■ What you need to do ■
Nothing beyond the line containing "Viewport: 500px width, 770px height." should be printed; print each line exactly from the first line of the listing below through it.

■ Source data ■
—————

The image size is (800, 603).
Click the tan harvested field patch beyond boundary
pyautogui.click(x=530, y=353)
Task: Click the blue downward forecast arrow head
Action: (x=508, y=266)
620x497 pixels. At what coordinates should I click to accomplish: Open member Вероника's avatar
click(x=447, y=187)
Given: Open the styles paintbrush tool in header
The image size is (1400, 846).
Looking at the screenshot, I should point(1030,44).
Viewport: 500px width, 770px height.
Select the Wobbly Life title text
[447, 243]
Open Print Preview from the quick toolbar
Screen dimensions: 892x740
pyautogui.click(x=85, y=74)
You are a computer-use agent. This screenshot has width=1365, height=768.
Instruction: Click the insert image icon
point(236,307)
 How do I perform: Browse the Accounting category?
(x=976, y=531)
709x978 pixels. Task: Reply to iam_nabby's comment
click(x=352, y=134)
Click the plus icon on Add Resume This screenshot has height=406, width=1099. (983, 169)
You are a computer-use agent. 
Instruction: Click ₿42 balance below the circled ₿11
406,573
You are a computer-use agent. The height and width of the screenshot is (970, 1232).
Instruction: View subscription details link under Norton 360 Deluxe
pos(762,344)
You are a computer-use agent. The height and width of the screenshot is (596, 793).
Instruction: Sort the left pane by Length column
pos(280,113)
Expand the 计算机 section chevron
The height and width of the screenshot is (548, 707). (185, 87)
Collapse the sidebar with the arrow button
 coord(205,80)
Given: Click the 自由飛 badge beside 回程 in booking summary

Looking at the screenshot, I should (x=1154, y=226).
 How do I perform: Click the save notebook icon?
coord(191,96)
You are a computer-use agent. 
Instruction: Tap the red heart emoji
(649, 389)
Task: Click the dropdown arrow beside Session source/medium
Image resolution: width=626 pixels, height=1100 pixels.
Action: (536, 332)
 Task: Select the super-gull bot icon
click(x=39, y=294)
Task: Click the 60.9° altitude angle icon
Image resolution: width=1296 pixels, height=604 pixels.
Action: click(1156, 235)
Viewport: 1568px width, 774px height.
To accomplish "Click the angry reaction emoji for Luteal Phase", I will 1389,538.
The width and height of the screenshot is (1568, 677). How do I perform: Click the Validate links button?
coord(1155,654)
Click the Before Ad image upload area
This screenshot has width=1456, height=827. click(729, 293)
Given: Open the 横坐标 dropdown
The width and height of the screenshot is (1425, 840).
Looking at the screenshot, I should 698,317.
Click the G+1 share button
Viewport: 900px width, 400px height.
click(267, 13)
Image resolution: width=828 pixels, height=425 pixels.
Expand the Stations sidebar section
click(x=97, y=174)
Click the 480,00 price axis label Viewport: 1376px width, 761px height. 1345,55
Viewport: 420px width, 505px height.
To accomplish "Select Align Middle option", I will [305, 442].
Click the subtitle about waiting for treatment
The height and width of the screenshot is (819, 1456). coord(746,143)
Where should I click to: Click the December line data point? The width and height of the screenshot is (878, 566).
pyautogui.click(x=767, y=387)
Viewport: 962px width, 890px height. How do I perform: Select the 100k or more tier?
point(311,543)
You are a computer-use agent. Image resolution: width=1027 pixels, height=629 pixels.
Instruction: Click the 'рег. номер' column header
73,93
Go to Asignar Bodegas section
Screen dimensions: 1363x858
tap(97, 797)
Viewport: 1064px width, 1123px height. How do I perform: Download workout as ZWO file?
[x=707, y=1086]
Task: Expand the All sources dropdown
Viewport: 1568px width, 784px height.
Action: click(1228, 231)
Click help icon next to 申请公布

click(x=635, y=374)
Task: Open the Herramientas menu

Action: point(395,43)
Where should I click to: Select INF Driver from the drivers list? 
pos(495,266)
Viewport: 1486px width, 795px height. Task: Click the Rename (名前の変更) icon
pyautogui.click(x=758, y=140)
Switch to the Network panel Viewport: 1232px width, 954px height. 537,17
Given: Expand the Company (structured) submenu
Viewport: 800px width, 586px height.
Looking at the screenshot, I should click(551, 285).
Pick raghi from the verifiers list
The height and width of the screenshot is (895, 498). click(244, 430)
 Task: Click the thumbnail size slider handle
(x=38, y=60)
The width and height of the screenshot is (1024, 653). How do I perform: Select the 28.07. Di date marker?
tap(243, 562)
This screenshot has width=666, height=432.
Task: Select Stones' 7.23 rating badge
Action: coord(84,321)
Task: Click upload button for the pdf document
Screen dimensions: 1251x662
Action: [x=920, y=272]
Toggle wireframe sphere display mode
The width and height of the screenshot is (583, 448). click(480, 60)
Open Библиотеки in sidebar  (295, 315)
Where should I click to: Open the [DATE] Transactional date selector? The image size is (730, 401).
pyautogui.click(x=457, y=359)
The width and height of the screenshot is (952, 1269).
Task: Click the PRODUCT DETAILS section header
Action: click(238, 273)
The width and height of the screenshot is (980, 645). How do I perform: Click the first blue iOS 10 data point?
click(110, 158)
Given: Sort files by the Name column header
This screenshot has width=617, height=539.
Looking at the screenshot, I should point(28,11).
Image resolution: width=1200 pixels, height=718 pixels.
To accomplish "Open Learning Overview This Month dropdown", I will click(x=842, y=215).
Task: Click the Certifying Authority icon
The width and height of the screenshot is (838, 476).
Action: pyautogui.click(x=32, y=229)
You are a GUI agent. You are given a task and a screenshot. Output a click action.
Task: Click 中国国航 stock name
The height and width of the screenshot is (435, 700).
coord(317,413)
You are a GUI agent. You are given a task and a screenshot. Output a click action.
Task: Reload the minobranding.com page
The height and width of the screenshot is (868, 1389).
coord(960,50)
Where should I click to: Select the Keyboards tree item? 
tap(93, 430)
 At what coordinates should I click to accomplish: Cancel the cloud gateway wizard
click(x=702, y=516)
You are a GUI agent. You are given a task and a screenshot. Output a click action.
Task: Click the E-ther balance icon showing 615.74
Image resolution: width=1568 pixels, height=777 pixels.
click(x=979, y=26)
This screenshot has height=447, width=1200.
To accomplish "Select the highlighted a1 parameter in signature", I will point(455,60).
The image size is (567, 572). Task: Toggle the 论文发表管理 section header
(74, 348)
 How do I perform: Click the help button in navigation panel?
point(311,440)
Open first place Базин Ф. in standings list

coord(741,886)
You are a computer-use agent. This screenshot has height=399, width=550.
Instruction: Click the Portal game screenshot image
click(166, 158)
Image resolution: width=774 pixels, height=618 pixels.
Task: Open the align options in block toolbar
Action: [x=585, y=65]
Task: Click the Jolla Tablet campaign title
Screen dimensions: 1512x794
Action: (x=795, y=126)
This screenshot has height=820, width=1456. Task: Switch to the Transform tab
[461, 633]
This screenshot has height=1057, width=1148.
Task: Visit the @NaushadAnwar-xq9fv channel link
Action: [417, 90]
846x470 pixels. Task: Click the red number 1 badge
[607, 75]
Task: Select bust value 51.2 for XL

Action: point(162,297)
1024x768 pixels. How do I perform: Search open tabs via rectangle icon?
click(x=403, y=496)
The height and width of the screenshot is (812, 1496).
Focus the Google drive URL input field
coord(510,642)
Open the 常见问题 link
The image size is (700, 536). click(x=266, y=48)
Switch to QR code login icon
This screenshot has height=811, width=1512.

—————

■ Response area ■
The image size is (800, 603).
Click the tan harvested field patch beyond boundary
pyautogui.click(x=530, y=353)
Task: Click the blue downward forecast arrow head
Action: (x=508, y=266)
620x497 pixels. At what coordinates should I click to accomplish: Open member Вероника's avatar
click(x=447, y=187)
Given: Open the styles paintbrush tool in header
The image size is (1400, 846).
Looking at the screenshot, I should point(1030,44).
Viewport: 500px width, 770px height.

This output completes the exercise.